Estratto della fonte:
##############################

Da attenzionare. Ché di sicuro ti mancava qualche rotella, o qualche ormone. Insomma, eri un tipo di cui non ci si vantava con gli altri.
Ora, magari non me ne sono accorto io, ma i tempi, per quanto mi riguarda, non sono cambiati.
È solo arrivata la comunicazione globale, che ha reso possibile a questa gente dagli strani gusti di incontrarsi e fare gruppo (?) come se poi fosse condicio sine qua non a una vita positiva. Come se fosse condicio sine qua non alla vittoria.
Che poi, di gente davvero strana tra la gente strana ce n’è eccome, e non è che dobbiamo piacerci tutti per forza, perché abbiamo lo stesso DNA.
Ma questa è un’altra storia.

E non è della malinconia del nerd ciò di cui voglio discutere.
Qualche giorno fa leggevo un articolo interessante, che vi invito a scorrere.
Dall’altra parte dell’oceano, come sempre, psicologi e terapisti usano D&D come mezzo di supporto psicologico, di apertura.
In breve, invitano i ragazzi che mostrano difficoltà a relazionarsi col prossimo, blocchi emotivi più o meno pesanti, o disagi psicologici di varia natura e entità a sedersi attorno a quel tavolo, “armati” di fogli, gomma, matita. A creare i loro personaggi e a imparare, giocando, a rapportarsi con gli altri.
L’idea è vincente.
E non solo l’idea.
Il metodo pare funzionare, non solo a una prima valutazione empirica, a rigor di logica, ma nella pratica.

##############################

Record estratti
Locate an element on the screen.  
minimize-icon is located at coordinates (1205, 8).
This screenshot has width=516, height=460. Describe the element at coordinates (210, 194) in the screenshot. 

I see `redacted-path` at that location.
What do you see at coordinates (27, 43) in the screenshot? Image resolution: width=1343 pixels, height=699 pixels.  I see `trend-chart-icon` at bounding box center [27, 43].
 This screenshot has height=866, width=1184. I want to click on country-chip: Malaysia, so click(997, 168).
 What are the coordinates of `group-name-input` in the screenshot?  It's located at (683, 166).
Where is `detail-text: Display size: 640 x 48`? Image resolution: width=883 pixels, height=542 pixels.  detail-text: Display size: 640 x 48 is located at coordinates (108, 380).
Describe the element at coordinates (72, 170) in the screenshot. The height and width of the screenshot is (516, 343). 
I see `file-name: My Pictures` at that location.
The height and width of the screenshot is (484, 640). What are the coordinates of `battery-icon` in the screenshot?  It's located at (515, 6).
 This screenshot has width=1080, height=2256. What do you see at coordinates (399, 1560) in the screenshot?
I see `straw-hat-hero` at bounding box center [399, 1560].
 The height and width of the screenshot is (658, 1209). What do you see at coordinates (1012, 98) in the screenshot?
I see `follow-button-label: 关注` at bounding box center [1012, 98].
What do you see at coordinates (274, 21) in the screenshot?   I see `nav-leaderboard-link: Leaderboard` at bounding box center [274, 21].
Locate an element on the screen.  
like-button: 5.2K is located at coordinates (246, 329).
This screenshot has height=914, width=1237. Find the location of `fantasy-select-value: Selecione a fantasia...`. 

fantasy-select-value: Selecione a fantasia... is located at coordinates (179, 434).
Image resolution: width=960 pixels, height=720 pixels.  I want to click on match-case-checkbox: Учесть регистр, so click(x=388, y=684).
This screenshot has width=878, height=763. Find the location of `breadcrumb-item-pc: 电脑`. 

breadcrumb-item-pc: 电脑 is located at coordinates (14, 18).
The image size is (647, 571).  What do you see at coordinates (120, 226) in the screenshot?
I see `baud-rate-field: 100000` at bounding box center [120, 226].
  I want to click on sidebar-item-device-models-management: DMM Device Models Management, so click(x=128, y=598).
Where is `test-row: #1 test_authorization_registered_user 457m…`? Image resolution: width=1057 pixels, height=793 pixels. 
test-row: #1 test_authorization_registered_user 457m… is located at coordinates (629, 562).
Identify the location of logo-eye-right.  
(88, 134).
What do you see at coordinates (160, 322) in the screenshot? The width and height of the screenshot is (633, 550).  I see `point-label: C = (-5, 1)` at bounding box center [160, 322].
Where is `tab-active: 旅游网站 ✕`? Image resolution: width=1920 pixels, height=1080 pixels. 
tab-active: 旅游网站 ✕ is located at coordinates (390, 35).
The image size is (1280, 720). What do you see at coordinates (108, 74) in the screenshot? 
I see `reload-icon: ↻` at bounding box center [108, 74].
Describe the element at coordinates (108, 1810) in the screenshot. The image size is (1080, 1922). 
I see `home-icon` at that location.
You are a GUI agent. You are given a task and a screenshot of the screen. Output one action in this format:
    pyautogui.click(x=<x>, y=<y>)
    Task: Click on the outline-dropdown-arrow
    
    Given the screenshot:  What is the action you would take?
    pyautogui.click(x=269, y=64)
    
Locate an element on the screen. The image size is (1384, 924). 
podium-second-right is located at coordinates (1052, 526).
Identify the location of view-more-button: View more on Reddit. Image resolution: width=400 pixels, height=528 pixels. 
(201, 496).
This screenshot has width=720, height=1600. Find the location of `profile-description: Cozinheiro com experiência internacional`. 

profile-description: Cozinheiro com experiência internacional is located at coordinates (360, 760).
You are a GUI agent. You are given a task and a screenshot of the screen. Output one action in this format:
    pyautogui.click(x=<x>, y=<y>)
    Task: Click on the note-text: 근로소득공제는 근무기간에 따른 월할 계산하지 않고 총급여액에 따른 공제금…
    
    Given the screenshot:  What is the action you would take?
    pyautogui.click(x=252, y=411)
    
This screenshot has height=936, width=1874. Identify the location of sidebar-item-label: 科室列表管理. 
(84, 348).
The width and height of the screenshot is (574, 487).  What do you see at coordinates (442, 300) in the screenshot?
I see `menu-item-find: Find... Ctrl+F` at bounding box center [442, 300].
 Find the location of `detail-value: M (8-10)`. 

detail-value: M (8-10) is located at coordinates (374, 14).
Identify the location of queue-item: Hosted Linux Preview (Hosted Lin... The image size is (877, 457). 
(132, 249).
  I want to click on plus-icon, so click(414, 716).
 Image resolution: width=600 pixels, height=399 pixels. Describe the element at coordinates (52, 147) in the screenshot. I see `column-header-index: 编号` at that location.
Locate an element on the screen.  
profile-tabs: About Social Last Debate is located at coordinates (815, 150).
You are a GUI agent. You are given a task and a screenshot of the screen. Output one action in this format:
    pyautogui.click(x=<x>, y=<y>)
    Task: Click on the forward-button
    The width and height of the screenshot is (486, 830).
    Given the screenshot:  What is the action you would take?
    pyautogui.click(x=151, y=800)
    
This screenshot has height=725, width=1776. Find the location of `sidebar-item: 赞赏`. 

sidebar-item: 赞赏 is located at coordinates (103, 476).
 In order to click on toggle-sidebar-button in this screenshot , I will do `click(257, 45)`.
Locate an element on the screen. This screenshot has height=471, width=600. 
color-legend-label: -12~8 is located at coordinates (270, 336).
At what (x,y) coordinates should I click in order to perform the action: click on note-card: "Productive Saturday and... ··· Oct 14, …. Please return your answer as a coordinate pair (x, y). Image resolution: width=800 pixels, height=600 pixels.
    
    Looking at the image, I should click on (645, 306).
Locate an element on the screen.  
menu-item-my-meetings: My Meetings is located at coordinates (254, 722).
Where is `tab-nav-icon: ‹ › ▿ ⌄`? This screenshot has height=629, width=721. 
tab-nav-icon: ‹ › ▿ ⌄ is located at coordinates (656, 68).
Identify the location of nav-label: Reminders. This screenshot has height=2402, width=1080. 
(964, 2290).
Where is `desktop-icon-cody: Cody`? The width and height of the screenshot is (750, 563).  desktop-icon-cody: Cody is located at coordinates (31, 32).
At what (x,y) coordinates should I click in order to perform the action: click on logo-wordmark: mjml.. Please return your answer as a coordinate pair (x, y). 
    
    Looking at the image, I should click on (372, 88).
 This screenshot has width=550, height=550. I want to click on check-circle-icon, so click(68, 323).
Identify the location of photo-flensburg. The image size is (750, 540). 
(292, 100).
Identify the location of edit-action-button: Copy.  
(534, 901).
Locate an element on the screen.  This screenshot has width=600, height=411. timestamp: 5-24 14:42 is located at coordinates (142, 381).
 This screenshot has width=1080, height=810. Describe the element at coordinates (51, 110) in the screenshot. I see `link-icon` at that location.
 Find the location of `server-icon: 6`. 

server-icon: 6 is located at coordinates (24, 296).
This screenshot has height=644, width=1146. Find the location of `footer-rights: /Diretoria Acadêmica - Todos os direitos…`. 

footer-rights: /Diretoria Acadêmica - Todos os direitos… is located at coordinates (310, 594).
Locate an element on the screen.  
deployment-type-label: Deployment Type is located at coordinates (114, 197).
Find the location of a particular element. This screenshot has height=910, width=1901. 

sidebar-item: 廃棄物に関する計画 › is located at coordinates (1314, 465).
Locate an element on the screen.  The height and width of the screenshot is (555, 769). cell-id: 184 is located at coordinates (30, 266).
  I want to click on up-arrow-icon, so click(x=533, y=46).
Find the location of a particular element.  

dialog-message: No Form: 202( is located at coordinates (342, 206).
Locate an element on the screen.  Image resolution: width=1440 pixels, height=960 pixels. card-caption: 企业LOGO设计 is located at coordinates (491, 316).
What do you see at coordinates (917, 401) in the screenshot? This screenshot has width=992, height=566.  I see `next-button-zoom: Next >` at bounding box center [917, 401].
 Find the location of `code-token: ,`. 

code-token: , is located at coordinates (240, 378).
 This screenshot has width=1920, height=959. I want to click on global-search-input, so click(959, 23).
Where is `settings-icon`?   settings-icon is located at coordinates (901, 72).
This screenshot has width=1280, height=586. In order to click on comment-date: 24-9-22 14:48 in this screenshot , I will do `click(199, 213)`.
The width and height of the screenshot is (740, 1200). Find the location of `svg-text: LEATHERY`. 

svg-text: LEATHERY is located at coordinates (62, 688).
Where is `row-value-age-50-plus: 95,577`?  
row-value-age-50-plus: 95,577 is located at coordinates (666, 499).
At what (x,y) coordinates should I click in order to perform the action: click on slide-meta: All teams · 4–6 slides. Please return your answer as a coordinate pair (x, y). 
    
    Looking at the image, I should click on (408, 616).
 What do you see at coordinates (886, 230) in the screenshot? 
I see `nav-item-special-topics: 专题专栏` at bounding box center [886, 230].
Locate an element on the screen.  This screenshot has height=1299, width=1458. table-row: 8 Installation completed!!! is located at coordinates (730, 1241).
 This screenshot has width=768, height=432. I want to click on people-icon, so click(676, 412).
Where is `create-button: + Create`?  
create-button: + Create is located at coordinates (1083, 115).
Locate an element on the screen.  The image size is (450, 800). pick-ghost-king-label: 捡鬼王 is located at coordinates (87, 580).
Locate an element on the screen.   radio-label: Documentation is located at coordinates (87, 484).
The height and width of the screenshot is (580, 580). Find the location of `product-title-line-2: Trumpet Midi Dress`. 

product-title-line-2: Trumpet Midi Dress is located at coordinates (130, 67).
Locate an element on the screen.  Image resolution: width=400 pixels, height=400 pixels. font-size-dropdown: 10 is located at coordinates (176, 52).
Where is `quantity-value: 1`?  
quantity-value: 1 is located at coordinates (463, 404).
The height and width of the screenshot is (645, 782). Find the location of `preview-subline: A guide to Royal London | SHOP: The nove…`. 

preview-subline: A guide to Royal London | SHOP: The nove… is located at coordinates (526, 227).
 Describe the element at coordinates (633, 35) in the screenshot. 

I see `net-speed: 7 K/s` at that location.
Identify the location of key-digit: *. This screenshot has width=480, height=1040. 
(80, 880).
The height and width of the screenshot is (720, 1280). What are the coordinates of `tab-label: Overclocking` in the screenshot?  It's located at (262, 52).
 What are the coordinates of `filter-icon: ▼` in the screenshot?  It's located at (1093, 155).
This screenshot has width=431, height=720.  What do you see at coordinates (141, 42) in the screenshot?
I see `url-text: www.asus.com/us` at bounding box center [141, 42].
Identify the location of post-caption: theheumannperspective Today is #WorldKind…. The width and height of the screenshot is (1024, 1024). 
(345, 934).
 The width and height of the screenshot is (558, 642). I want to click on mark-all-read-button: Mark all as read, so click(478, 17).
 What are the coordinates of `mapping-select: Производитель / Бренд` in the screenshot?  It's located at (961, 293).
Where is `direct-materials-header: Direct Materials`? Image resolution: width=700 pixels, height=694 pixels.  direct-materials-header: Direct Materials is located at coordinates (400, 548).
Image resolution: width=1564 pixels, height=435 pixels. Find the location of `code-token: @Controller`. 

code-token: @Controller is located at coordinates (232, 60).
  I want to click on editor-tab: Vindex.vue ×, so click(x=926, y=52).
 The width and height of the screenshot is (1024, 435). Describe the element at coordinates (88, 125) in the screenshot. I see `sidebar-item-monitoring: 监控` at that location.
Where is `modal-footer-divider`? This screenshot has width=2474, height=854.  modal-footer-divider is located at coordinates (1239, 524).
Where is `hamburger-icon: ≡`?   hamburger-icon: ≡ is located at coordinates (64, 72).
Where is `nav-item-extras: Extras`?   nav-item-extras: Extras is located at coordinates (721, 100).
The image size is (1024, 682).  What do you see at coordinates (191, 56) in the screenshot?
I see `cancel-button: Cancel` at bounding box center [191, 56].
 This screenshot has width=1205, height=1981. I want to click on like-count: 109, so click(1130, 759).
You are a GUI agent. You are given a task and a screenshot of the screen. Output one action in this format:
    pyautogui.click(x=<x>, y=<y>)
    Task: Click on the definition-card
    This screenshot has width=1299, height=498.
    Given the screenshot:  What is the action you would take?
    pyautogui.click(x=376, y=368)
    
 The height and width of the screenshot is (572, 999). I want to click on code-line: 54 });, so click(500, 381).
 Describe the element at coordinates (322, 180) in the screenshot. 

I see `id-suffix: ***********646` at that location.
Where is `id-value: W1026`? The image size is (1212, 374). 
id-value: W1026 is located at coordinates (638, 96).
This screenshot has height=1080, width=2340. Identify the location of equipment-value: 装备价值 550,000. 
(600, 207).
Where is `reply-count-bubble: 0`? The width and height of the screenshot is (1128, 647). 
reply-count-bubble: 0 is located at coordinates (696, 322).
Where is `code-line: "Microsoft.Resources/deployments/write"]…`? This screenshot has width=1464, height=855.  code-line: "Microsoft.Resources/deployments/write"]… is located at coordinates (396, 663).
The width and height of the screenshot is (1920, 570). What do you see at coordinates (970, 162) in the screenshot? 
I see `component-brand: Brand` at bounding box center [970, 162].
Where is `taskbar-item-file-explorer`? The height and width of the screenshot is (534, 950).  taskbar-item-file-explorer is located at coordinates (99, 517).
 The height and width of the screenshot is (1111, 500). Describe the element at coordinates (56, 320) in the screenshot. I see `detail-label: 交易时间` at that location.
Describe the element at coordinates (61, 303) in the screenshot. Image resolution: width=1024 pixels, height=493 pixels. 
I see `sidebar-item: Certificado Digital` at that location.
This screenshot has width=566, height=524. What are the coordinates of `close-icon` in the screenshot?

##############################

Cosa farai:
1. Rispondi a queste domande sul brano su D&D:
(a) Chi usa D&D come mezzo di supporto psicologico, e da quale parte del mondo?
(b) Di che cosa sono "armati" i ragazzi che si siedono attorno al tavolo?
(c) Con quale aggettivo viene giudicata l'idea?
2. Riproduci fedelmente la parte del brano su D&D che comincia con "Che poi, di" e termina con "ma nella pratica.".
3. Prosegui il brano su D&D, riprendendo subito dopo la sua ultima frase.

Le tue risposte:
1.
(a) Lo usano psicologi e terapisti dall'altra parte dell'oceano.
(b) Sono "armati" di fogli, gomma e matita.
(c) L'idea viene giudicata vincente.

2.
Che poi, di gente davvero strana tra la gente strana ce n’è eccome, e non è che dobbiamo piacerci tutti per forza, perché abbiamo lo stesso DNA.
Ma questa è un’altra storia.

E non è della malinconia del nerd ciò di cui voglio discutere.
Qualche giorno fa leggevo un articolo interessante, che vi invito a scorrere.
Dall’altra parte dell’oceano, come sempre, psicologi e terapisti usano D&D come mezzo di supporto psicologico, di apertura.
In breve, invitano i ragazzi che mostrano difficoltà a relazionarsi col prossimo, blocchi emotivi più o meno pesanti, o disagi psicologici di varia natura e entità a sedersi attorno a quel tavolo, “armati” di fogli, gomma, matita. A creare i loro personaggi e a imparare, giocando, a rapportarsi con gli altri.
L’idea è vincente.
E non solo l’idea.
Il metodo pare funzionare, non solo a una prima valutazione empirica, a rigor di logica, ma nella pratica.

3.
Perché Dungeons & Dragons in particolare, per la sua stessa natura, impone cooperazione – si agisce in gruppo – e diversificazione – ognuno ha le proprie abilità particolari che devono essere usate in momenti specifici, parlandone prima col gruppo.
Oltre che attitudine (e abitudine) al confronto.

Si impara, per dirne una, a valutare un problema (che può essere un mostro da affrontare, o un rompicapo, o un imprevisto) da più angolazioni, tante quante sono le teste dei giocatori.
Insomma, calarsi nei panni di un barbaro dal carattere spumeggiante può aiutare un ragazzo impacciato a migliorare il suo modo di rapportarsi con la realtà di tutti i giorni, aiutarlo a diventare più spontaneo, a capire che ogni azione che compie ha una conseguenza.
Nel gioco, e nella realtà.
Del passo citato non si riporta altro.